The high cost and failure rates of disease therapies mean that approaches are desperately needed to make drug discovery and development cheaper, faster, and more likely to succeed. Deep Mutational Scanning (DMS), holds substantial promise for leveraging the functional effects of sequence variation to improve drug discovery and clinical development, but its use in such applications is underexplored. Herein, we report novel experimental and analytical DMS methods to precisely and quantitatively interrogate disease-relevant mechanisms, protein-ligand interactions, and assess predicted response to drug treatment. Using these methods, we performed a DMS of the Melanocortin 4 Receptor (MC4R), a G protein-coupled receptor (GPCR) implicated in obesity and an active target of drug development efforts.
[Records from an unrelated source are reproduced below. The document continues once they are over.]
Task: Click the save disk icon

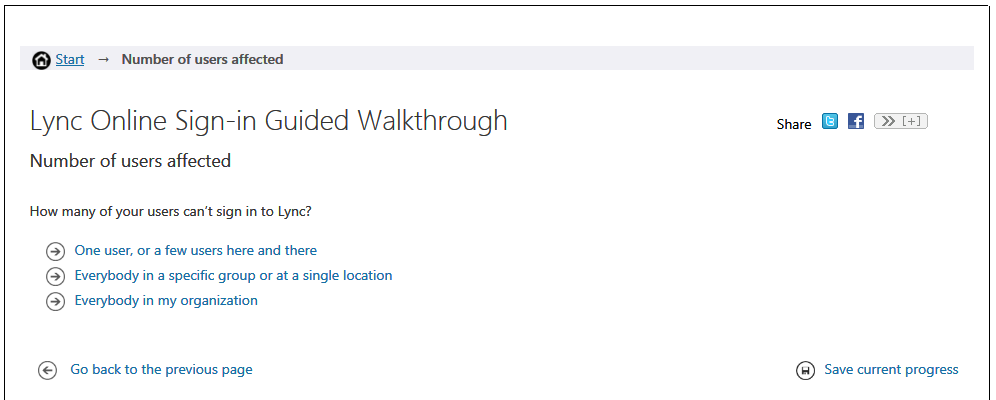Action: [x=805, y=371]
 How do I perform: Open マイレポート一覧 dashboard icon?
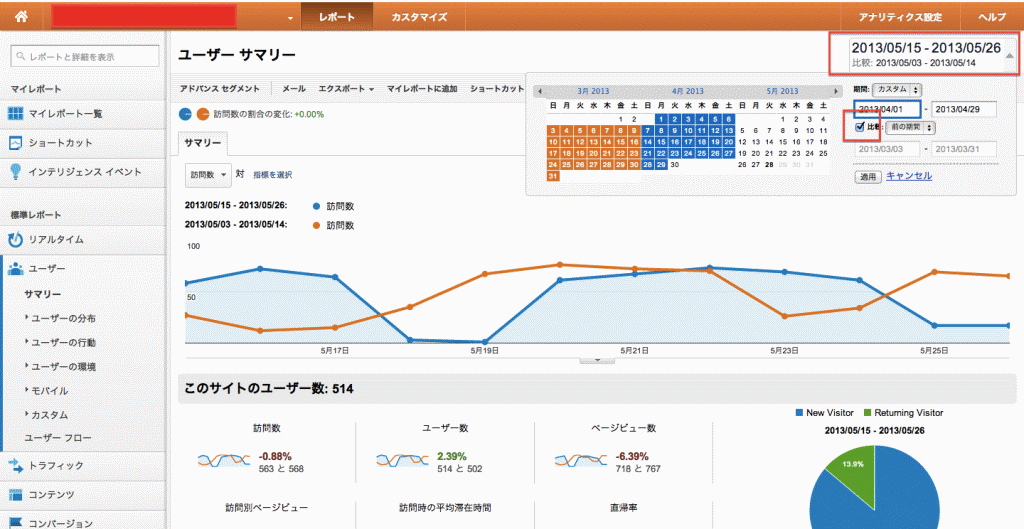point(16,113)
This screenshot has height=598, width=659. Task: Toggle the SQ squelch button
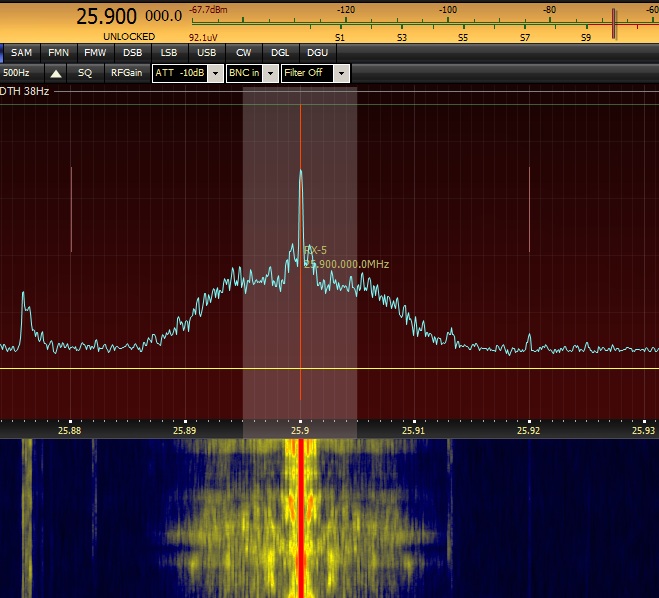[x=85, y=73]
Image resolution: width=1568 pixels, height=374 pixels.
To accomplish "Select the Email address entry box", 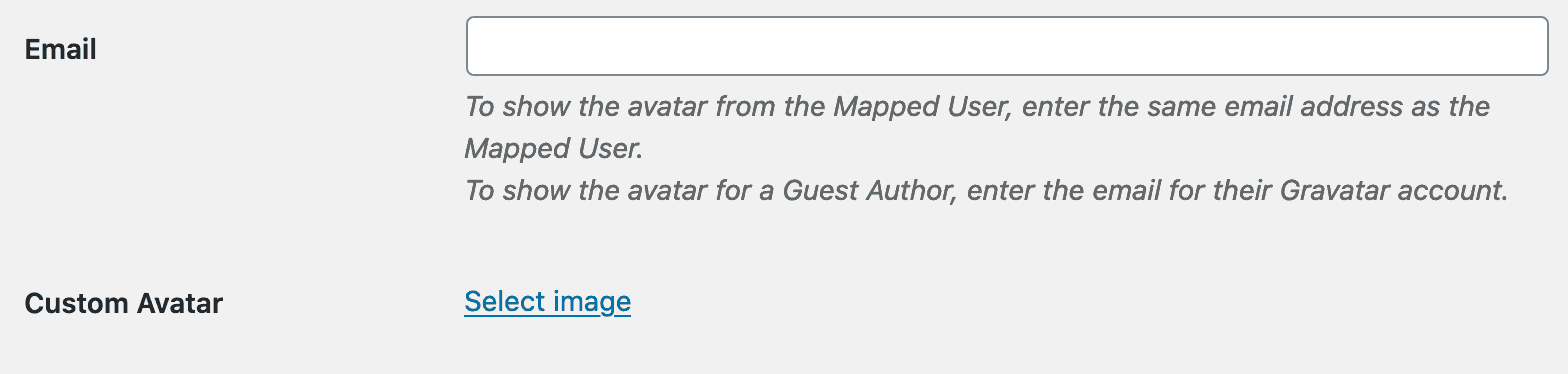I will point(1007,46).
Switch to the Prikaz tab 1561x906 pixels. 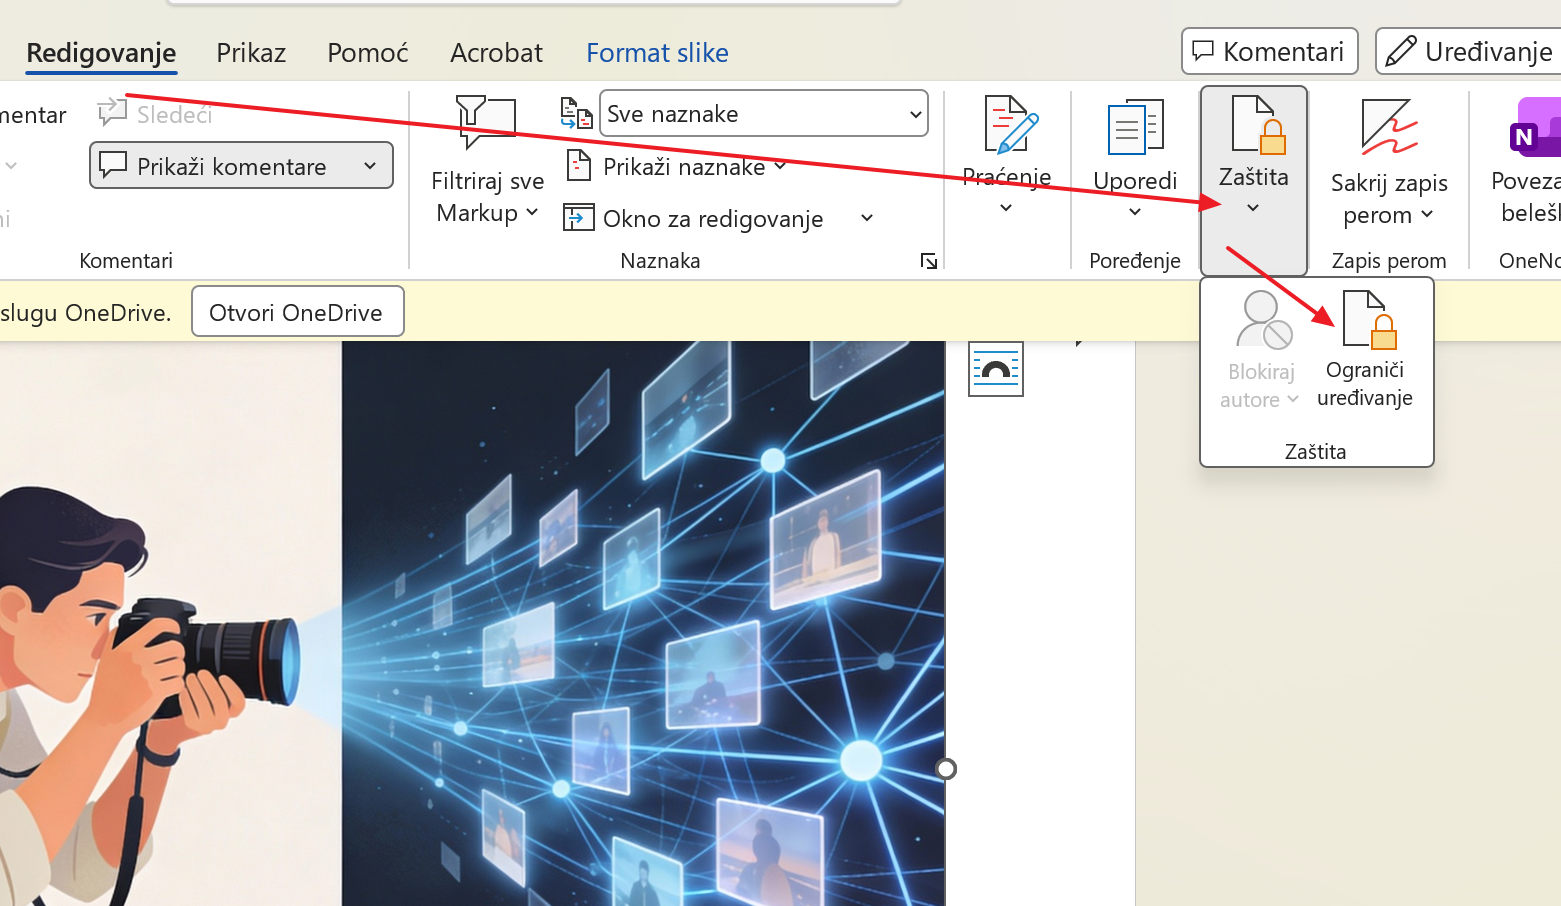click(251, 53)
We assessed the effects of >6,600 single amino acid substitutions on MCR's function across 18 distinct experimental conditions, resulting in >20 million unique measurements. From this, we identified variants that have unique effects on MC4R-mediated G-alpha-s and G-alpha-q signaling pathways, which could be used to design drugs that selectively bias MC4R's activity. We also identified pathogenic variants that are likely amenable to a corrector therapy. Finally, we functionally characterized structural relationships that distinguish the binding of peptide versus small molecule ligands, which could guide compound optimization. Collectively, these results demonstrate that DMS is a powerful method to empower drug discovery and development.